In the material below, some lines carry "computer". Copy each such line.

** Exercise inputs follows **

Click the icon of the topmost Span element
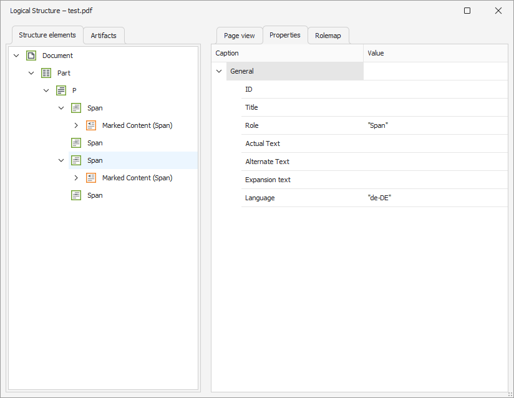 [76, 108]
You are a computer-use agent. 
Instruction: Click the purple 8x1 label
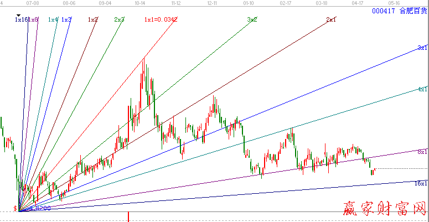422,152
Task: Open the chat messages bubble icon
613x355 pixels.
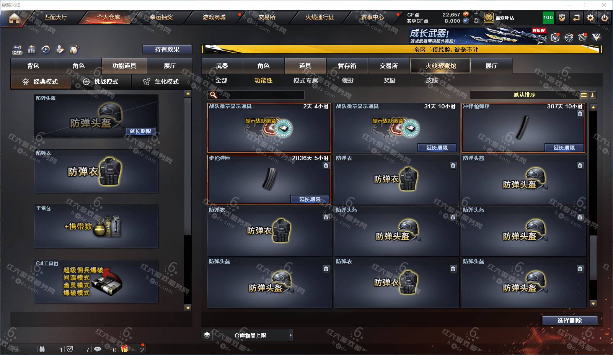Action: (98, 349)
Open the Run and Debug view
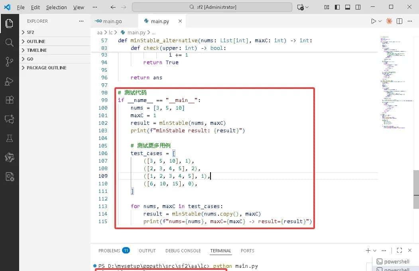Screen dimensions: 419x271 (x=9, y=81)

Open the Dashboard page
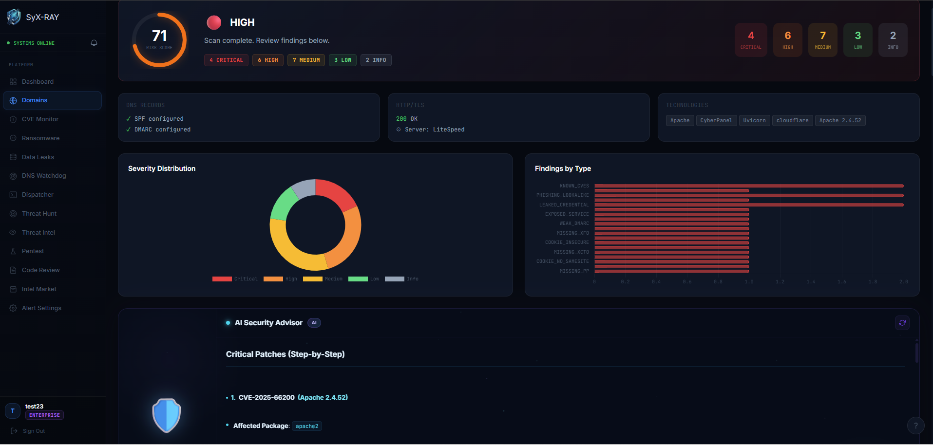pyautogui.click(x=38, y=82)
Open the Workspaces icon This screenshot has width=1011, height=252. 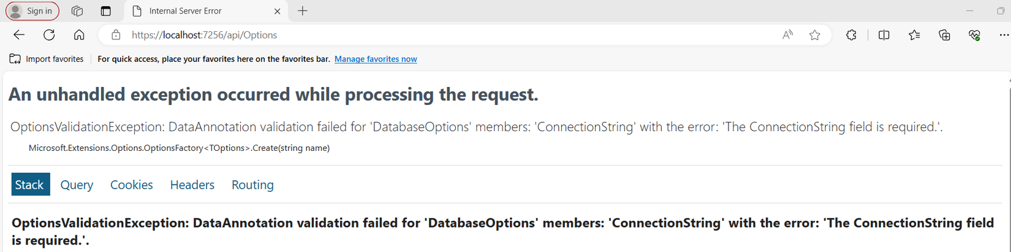[x=77, y=11]
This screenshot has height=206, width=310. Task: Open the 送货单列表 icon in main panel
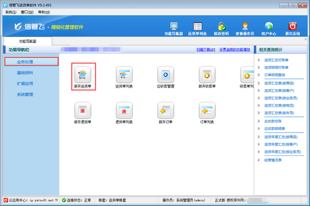coord(124,74)
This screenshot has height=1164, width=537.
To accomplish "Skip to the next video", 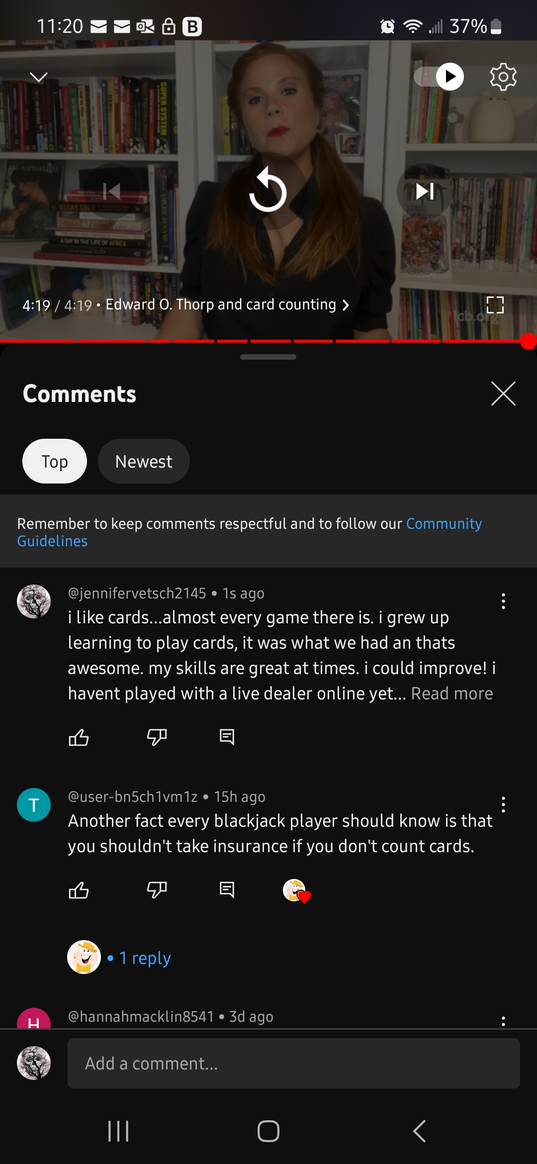I will [425, 191].
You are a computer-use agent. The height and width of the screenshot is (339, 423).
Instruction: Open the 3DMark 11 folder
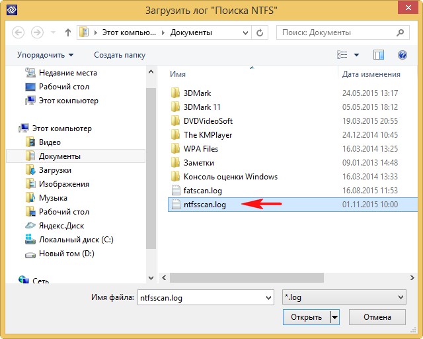coord(202,107)
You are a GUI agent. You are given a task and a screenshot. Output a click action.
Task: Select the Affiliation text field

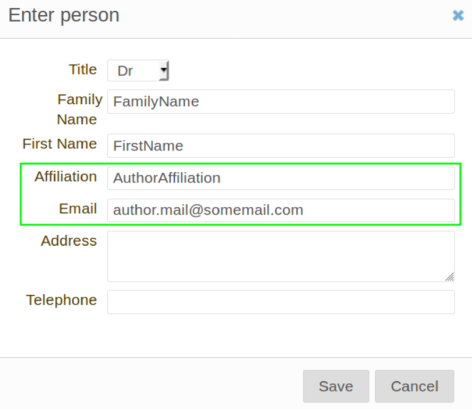[281, 178]
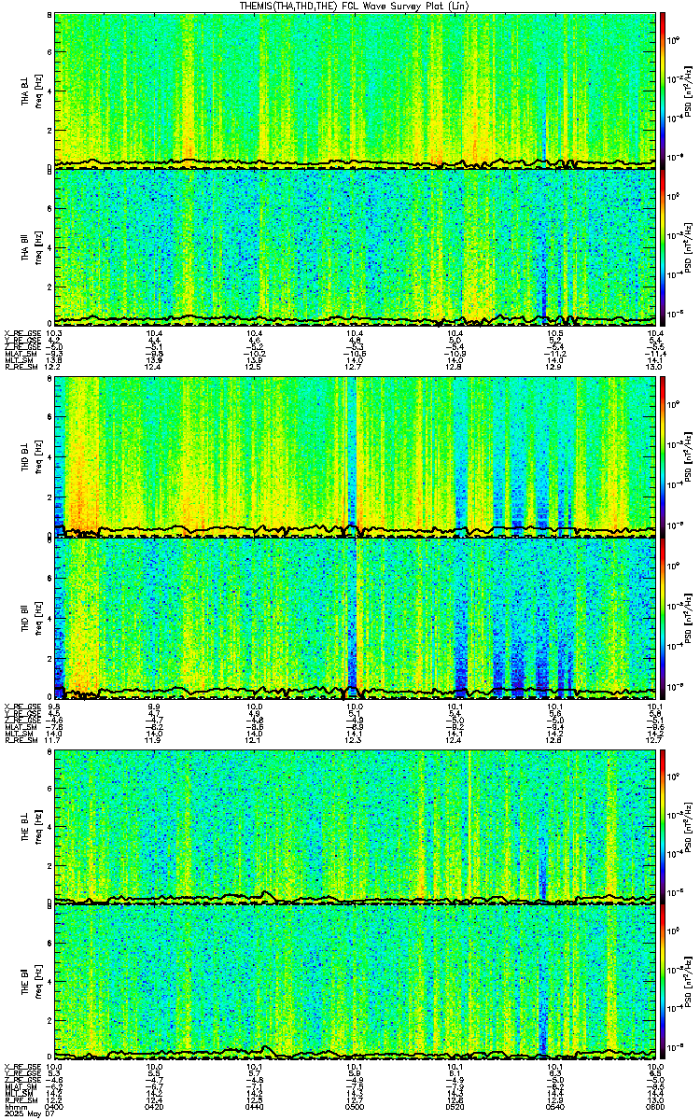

** End of Exercise inputs **

__Answer section__
You are a computer-use agent. 
You are a computer-use agent. The height and width of the screenshot is (339, 423).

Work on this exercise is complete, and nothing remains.